Fête de la Toussaint et messe des défunts

 

Homélie de la Fête de la Toussaint

 

Qu'elle est cette foule innombrable de personnes, que nous fêtons aujourd'hui ?

 

L'Apocalypse dit : “Ils viennent de la grande épreuve”, et l’Agneau les a sauvés par son sang répandu sur la croix. C'est la foule des témoins, inscrits ou non au calendrier. De nos jours encore, ce sont ceux qui sans être martyrisés, passent par la croix, dans le mystère ténébreux du mal à l’œuvre, dans la nuit et l’ombre de la mort. C’est donc fête aujourd’hui, pour ceux qui offrent ou ont tenté d'offrir la vie de DIEU. Ceux-là aussi, c'est vrai parfois, à qui on a tout pris (la vie, le nom, l’honneur), mais que Dieu, par le mystère de l’Agneau appelle ses enfants. Ils sont du même sang que l’Agneau transpercé. Nous les découvrons avec l'agneau sur l'autel de son amour partagé. Nous les connaissons dans notre quotidien qui sans chercher d'honneurs, font vivre les mouvements et associations, les services d’église ou de la société civile.

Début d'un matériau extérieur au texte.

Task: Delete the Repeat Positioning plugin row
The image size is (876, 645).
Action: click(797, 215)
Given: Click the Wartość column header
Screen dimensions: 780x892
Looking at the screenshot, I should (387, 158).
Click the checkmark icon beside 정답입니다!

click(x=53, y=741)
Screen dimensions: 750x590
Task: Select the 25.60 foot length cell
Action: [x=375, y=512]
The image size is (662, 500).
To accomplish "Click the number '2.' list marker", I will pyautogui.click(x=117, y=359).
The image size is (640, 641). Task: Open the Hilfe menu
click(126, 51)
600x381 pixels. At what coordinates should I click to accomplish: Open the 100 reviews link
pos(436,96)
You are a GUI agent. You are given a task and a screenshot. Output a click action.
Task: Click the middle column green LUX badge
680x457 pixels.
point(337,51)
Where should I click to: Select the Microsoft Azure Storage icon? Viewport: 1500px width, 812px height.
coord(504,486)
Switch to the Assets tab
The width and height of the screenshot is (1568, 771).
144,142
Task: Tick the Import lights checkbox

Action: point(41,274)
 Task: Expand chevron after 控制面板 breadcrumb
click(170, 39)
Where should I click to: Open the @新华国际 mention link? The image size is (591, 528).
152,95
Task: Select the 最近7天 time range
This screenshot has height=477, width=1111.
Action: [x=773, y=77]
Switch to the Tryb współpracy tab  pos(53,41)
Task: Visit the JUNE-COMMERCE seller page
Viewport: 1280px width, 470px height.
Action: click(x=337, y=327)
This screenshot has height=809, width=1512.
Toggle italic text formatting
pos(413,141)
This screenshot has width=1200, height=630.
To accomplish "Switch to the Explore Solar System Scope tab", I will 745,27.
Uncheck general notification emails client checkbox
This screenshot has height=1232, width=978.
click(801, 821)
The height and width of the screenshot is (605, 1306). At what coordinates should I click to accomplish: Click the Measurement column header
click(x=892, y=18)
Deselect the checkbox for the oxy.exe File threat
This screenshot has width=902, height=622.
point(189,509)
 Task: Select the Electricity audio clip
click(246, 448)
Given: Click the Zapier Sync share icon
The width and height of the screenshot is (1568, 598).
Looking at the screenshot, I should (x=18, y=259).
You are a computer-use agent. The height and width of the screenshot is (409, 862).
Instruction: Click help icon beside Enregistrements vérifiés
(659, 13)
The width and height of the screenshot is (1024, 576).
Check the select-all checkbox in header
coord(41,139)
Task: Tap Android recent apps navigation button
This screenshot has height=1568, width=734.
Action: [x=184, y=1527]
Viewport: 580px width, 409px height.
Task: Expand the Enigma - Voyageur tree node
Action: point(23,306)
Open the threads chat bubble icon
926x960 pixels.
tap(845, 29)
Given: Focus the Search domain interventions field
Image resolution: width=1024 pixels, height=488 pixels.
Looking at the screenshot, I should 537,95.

Au delà de l'humanisme et sans claironner comme le dit Jésus en Matthieu 25, ils apportent le Christ en déployant sa Charité. (Exemples vus dans la semaine)

 

Le monde de l’orgueil, de l’argent, de la haine raciale, de la violence et du pouvoir, sont incapables de reconnaître leur mystère. Ils les insultent, ceux qui ont tout souillé : la vie et ses racines, la bonté et l’honneur, la vérité de l’homme et de Dieu. Mais aujourd’hui, nous célébrons la justice de Dieu qui tient en quelques mots : Heureux les pauvres ! Heureux les pacifiques ! Heureux les affligés ! Heureux les persécutés ! La seule victoire qui tienne bon est celle de l’amour. Victoire des enfants de Dieu, face à l’acharnement du mal.

 

Quelque soit leur histoire et leur labeur, par leurs situations et leurs conditions de vie, ils ont basé leur vie sur ce qui est un défi aux valeurs du monde. Pour eux, dans l’amour du Christ, la pauvreté devient richesse et les larmes, joie ; la douceur l'emporte sur la violence, la paix sur la guerre, et la miséricorde vaut plus que la vengeance. Pour eux, la mort n’est plus que le seuil de la présence totale dans l'Amour. Face à un monde dur et sans pitié, l'Amour fraie un passage qui débouche sur la Résurrection, le relèvement de toute dignité.

 

Bonne fête à la foule innombrable de tous ceux qui s’obstinent à penser que le sang arabe ou européen, juif ou asiatique, africain ou amérindien, sera toujours un même sang qui a jailli du cœur du Christ ; comme une source vive pour tous les hommes. Un jour viendra où tous seront semblables à lui, transfigurés par son regard, parce mus de son Esprit. Déjà, ennemis jurés, frères divisés, étrangers ou fils et filles de la maison, enfants nés d’une même grâce...  prions les saints de nous aider à déployer la sainteté de DIEU. Qu'Il nous confère une même joie de total épanouissement, dans le partage de vie avec nos frères. Ne nous laissons pas gagner par la mort maintenant, pour être des vivants éternellement !

 

 

Homélie de la messe des défunts

 

Une fois par année, nous nous souvenons de ceux et celles qui nous ont quittés. Nous nous souvenons de nos parents et amis partis au cours de l’année, mais nous portons aussi dans notre souvenir toutes les personnes qui nous sont chères et qui nous ont laissés depuis longtemps parfois. Tous ceux qui se sont dévoués dans les paroisses, dans l’éducation et dans la pastorale. À chacun d’entre nous de mettre les noms des personnes qu’il porte aujourd’hui dans sa mémoire...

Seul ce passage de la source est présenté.